08/14/2018 ∙ by Feng Shu, et al. ∙ 0

In unmanned aerial vehicle (UAV) networks, directional modulation (DM) is adopted to improve the secrecy rate (SR) performance. Alice, a ground base station, behaves as a control center, and Bob is a UAV of flying along a linear flight trajectory who optimizes its SR performance by dynamically adjusting its beamforming vectors and power allocation (PA) strategy. Per fixed time interval during the Bob's flight process, the transmit beamforming vectors for useful messages and AN projection are given by the rule of maximizing signal-to-leakage-and-noise ratio (Max-SLNR) and maximizing AN-and-leakage-to-noise ratio (ANLNR), and the optimal PA strategy is based on maximizing SR (Max-SR).

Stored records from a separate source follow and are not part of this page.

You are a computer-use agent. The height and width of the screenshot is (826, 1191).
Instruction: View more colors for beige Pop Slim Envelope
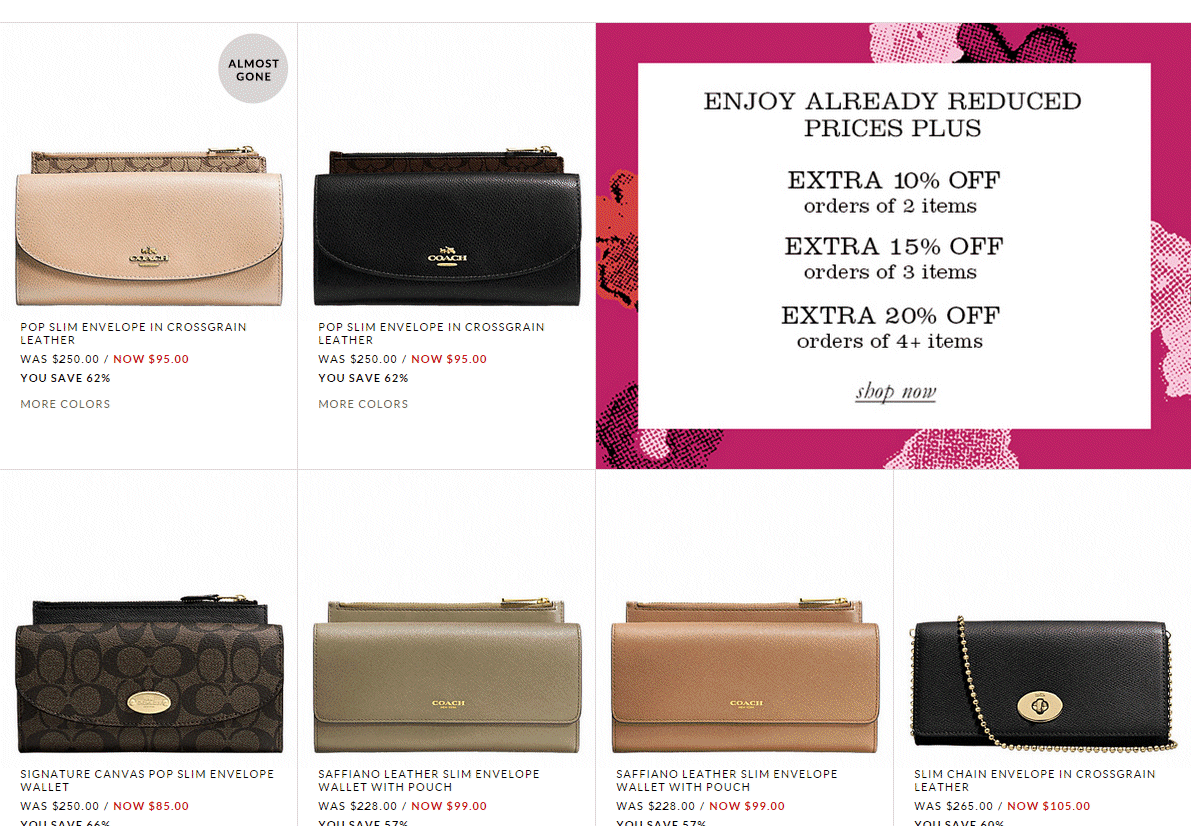point(65,404)
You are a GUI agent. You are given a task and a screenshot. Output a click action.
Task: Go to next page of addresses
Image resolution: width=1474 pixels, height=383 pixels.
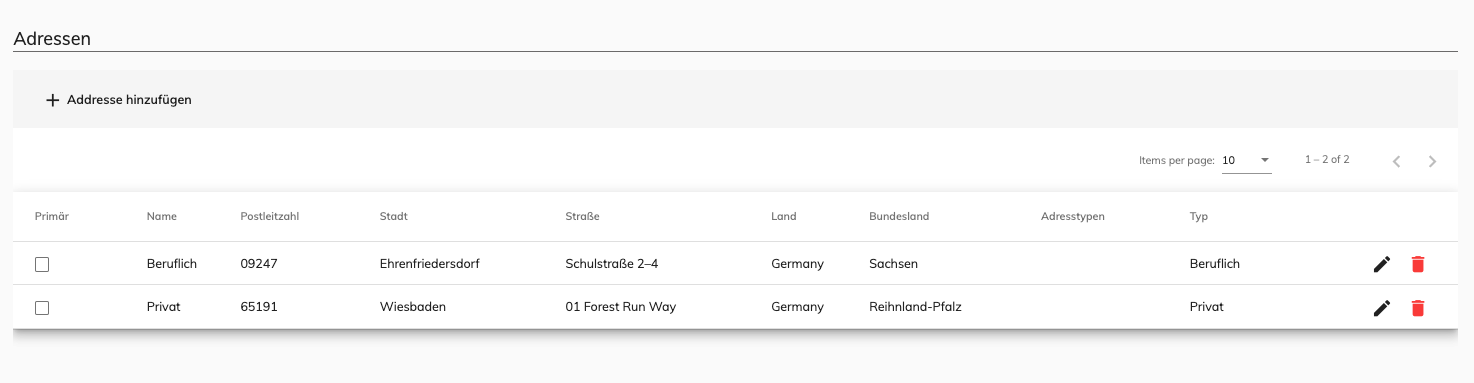(x=1432, y=161)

More importantly, an alternating iterative structure (AIS) between beamforming and PA is proposed to further improve the SR performance. Simulation results show that the proposed AIS converges rapidly, and can achieve substantial SR gains over Max-SLNR plus Max-ANLNR with fixed PA such as PA factor β= 0.5, and 0.9. In particular, in the case of small-scale antenna array, the SR performance gain achieved by the proposed AIS is more attractive. Additionally, as the number of antennas tends to be large-scale, the average SR performance of the proposed AIS approaches an SR ceil.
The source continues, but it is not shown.